-- Direction --
Can you print the items word for word, starting with the first line and going on through the line that contains "(x=229, y=70)", including that line?

(Stored items from a collection)
►
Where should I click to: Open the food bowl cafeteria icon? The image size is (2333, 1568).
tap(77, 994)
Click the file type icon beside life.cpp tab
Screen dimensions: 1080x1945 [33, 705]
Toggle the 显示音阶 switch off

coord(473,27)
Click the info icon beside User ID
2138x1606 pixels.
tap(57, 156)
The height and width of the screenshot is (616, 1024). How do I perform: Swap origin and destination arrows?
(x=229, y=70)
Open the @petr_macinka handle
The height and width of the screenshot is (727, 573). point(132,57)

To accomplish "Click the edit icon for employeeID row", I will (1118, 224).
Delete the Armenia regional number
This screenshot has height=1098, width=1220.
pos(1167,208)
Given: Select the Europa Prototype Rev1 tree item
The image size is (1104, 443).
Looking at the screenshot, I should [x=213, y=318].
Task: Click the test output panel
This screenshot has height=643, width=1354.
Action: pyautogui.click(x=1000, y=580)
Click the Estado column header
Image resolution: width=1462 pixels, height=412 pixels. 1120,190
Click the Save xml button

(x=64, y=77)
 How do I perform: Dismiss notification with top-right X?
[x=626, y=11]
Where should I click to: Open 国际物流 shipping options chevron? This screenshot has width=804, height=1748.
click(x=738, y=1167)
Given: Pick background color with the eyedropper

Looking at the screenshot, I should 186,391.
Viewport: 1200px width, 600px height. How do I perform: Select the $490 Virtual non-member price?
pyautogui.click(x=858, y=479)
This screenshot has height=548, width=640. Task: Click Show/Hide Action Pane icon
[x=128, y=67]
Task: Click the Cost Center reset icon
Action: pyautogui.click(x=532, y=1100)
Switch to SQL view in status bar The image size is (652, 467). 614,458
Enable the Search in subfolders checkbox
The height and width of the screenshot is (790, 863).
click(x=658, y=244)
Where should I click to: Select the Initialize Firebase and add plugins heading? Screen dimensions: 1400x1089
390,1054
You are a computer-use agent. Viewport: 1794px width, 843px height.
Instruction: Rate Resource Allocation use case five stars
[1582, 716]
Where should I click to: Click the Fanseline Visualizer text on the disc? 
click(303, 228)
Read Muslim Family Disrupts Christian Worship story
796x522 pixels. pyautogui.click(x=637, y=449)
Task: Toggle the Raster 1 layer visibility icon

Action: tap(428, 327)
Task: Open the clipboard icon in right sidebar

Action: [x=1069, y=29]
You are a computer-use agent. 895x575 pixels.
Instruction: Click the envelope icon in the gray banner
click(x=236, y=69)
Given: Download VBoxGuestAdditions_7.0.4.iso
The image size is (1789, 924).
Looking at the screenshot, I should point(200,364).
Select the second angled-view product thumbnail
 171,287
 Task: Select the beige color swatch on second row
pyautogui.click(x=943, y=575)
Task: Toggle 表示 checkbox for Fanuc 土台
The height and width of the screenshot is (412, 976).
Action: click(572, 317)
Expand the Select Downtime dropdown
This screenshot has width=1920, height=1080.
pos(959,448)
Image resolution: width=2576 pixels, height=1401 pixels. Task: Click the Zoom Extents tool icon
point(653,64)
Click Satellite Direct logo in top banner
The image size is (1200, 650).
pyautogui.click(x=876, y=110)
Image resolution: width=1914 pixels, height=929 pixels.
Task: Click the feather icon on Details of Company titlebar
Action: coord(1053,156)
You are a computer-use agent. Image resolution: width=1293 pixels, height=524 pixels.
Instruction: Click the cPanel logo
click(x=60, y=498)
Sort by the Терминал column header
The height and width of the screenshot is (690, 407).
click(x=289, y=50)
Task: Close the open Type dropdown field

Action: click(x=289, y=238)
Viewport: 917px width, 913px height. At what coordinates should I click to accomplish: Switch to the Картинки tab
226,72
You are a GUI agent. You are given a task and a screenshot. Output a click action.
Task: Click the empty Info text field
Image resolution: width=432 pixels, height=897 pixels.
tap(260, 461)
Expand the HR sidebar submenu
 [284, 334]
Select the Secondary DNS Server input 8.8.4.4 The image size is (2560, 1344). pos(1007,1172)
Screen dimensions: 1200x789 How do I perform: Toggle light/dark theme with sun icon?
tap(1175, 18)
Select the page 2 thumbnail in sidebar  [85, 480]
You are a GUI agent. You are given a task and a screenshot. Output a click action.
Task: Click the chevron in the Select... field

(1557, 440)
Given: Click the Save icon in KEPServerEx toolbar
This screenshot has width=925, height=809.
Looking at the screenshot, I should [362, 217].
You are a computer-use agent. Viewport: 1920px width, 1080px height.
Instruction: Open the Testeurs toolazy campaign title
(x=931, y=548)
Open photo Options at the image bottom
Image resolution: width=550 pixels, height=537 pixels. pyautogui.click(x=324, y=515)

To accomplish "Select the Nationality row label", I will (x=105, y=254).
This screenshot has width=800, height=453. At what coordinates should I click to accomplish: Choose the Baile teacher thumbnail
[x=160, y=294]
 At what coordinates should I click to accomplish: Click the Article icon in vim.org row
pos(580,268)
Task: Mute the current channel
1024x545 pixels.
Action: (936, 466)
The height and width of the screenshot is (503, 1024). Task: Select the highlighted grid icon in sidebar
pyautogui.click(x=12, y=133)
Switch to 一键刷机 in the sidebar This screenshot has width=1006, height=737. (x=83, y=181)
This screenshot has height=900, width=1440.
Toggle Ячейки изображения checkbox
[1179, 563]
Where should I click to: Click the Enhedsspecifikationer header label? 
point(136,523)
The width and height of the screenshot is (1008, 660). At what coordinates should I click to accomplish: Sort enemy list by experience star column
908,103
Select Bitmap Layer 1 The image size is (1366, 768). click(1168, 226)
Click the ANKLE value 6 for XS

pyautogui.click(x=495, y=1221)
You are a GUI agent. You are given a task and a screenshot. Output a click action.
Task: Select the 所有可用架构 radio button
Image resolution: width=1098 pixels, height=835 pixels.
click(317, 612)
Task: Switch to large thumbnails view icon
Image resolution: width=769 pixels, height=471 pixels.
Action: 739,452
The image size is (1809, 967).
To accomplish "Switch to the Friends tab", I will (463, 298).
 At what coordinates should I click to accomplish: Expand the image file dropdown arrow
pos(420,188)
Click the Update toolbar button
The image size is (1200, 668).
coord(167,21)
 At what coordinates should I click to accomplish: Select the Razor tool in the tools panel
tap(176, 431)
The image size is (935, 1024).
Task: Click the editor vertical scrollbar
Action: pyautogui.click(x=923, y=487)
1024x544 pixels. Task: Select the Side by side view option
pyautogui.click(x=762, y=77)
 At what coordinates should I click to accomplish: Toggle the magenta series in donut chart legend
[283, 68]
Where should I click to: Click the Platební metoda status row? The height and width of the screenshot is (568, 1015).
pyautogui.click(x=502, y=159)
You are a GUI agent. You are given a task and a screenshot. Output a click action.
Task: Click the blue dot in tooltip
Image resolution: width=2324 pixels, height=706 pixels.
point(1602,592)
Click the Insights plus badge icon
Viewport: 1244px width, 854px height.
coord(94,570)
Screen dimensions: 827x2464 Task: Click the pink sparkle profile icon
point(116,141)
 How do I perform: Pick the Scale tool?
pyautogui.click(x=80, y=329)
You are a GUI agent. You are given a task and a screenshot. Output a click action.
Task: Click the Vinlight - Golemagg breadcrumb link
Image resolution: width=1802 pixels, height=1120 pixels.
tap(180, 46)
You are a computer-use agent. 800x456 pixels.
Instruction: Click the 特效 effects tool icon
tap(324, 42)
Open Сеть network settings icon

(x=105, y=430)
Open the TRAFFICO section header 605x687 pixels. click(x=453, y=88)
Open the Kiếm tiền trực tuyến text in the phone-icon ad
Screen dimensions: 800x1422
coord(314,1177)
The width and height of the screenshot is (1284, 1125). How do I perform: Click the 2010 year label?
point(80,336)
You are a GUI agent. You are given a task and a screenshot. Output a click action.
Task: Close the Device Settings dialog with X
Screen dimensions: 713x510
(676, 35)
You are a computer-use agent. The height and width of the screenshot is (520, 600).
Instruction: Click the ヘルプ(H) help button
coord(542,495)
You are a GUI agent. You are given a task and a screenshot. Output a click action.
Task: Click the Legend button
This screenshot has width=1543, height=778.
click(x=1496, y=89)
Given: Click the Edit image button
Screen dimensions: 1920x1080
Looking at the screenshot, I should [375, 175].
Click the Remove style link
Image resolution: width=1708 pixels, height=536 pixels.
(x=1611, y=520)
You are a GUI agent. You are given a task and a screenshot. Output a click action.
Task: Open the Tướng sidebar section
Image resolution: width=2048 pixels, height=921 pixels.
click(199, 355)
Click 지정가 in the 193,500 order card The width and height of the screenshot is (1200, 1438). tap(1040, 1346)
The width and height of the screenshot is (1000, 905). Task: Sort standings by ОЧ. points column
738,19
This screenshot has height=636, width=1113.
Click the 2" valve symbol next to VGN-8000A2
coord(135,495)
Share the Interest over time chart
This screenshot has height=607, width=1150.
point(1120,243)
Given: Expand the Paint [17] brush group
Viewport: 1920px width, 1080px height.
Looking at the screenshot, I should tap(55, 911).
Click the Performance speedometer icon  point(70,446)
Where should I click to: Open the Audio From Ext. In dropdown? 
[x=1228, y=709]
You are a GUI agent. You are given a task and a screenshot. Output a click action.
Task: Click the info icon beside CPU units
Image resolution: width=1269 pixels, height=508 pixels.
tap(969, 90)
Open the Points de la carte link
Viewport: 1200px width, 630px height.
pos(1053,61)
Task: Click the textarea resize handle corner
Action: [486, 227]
◄
-- Task answer --
Where should I click to: Open the food bowl cafeteria icon? The image size is (2333, 1568).
tap(77, 994)
Click the file type icon beside life.cpp tab
Screen dimensions: 1080x1945 [33, 705]
Toggle the 显示音阶 switch off

coord(473,27)
Click the info icon beside User ID
2138x1606 pixels.
tap(57, 156)
The height and width of the screenshot is (616, 1024). How do I perform: Swap origin and destination arrows?
(x=229, y=70)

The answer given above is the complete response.